### Data section

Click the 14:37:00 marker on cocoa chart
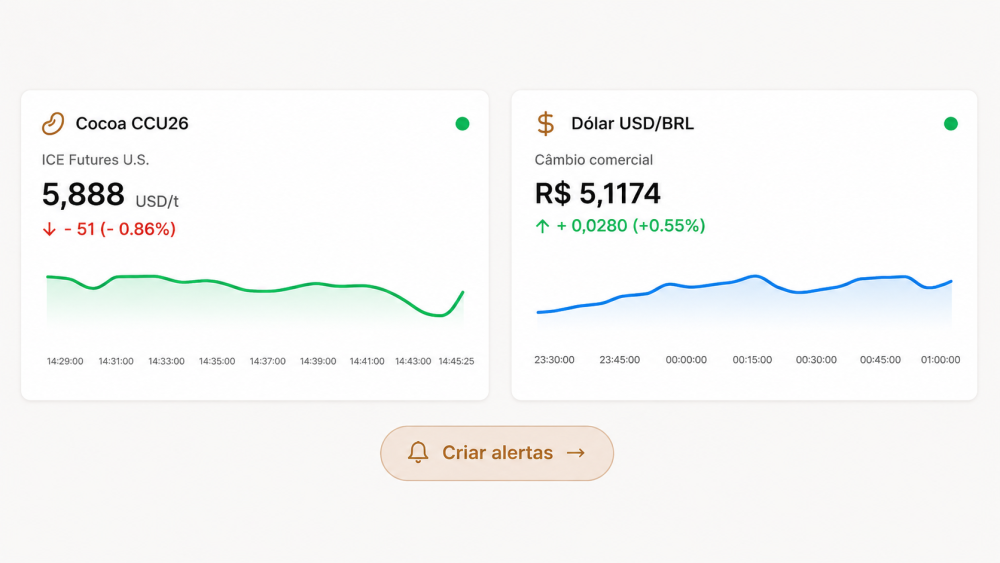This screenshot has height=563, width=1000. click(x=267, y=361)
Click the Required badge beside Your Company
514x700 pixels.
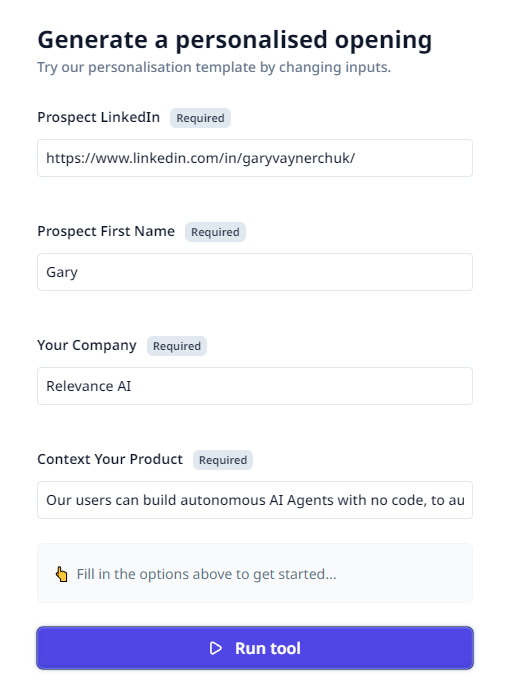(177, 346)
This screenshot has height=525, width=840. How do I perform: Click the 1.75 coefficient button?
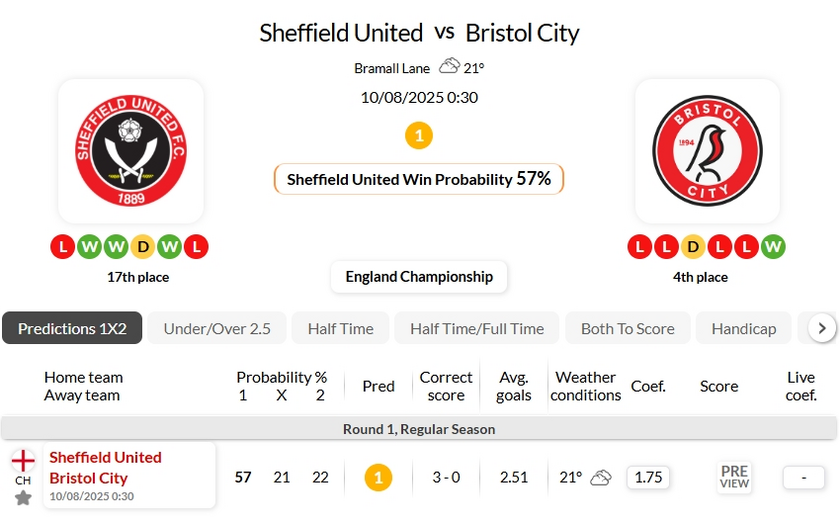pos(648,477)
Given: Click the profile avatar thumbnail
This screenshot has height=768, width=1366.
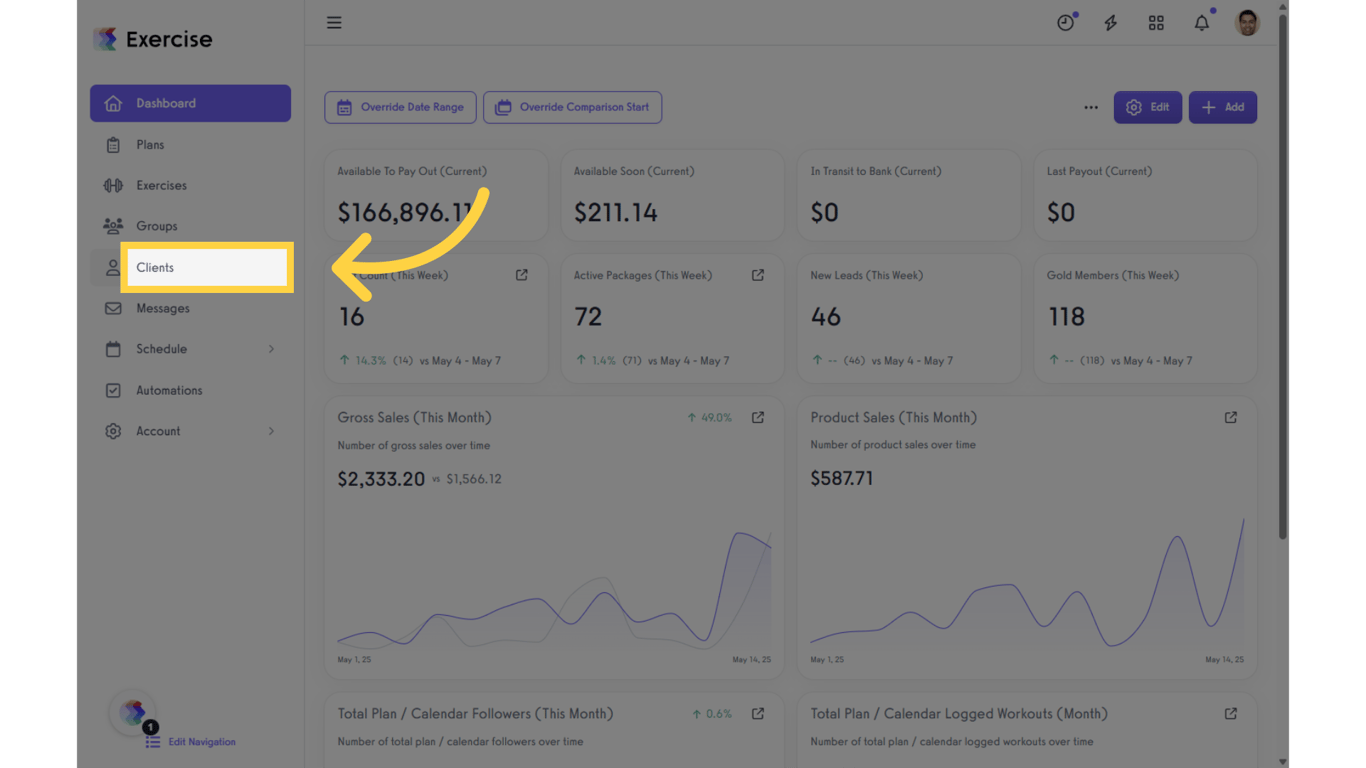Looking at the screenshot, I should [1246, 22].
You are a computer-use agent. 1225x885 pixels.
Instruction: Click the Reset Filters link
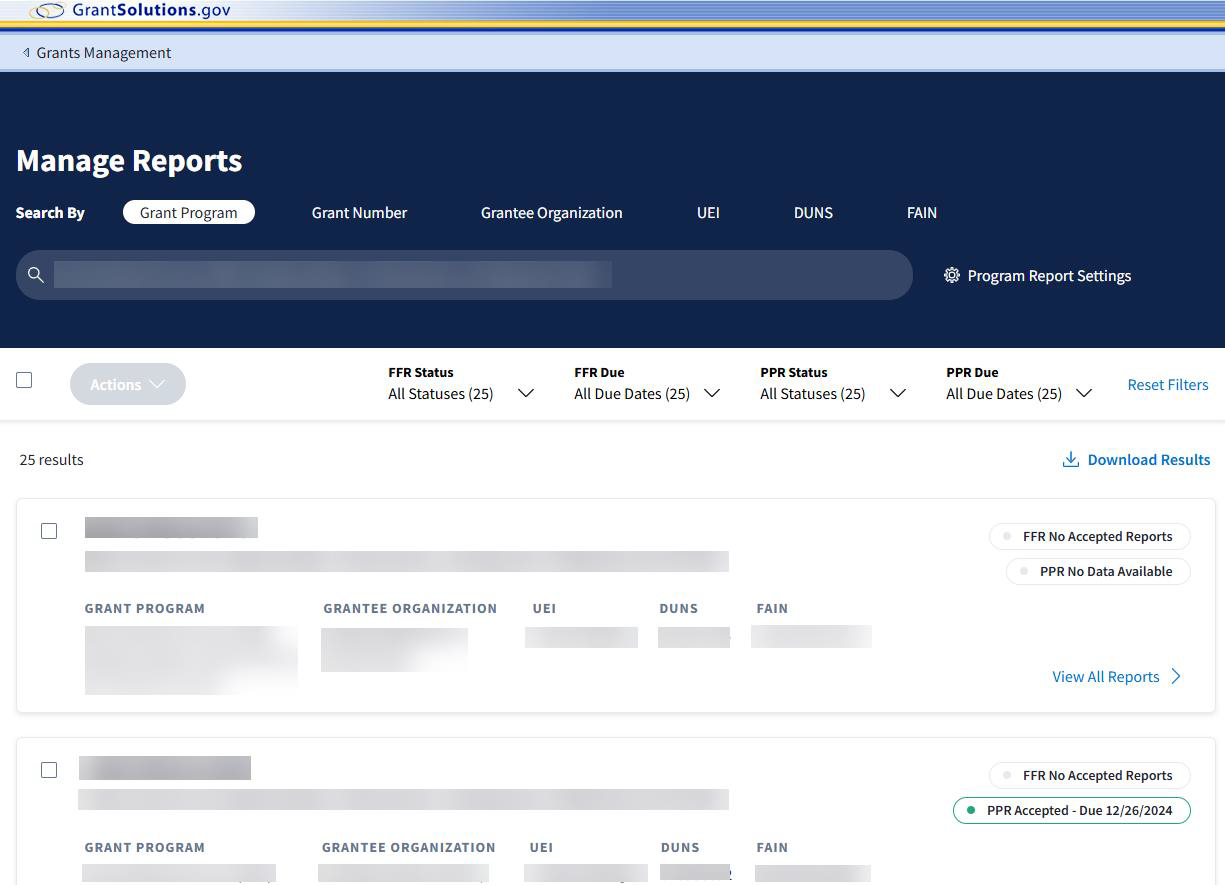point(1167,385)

### Problem
Each entry above should be written out verbatim, minus its pictures.

### Reply to the task
Click the 14:37:00 marker on cocoa chart
This screenshot has height=563, width=1000. click(x=267, y=361)
Click the Required badge beside Your Company
514x700 pixels.
(177, 346)
This screenshot has height=525, width=840. How do I perform: Click the 1.75 coefficient button?
pos(648,477)
Given: Click the profile avatar thumbnail
This screenshot has height=768, width=1366.
Looking at the screenshot, I should [1246, 22].
You are a computer-use agent. 1225x885 pixels.
Instruction: Click the Reset Filters link
point(1167,385)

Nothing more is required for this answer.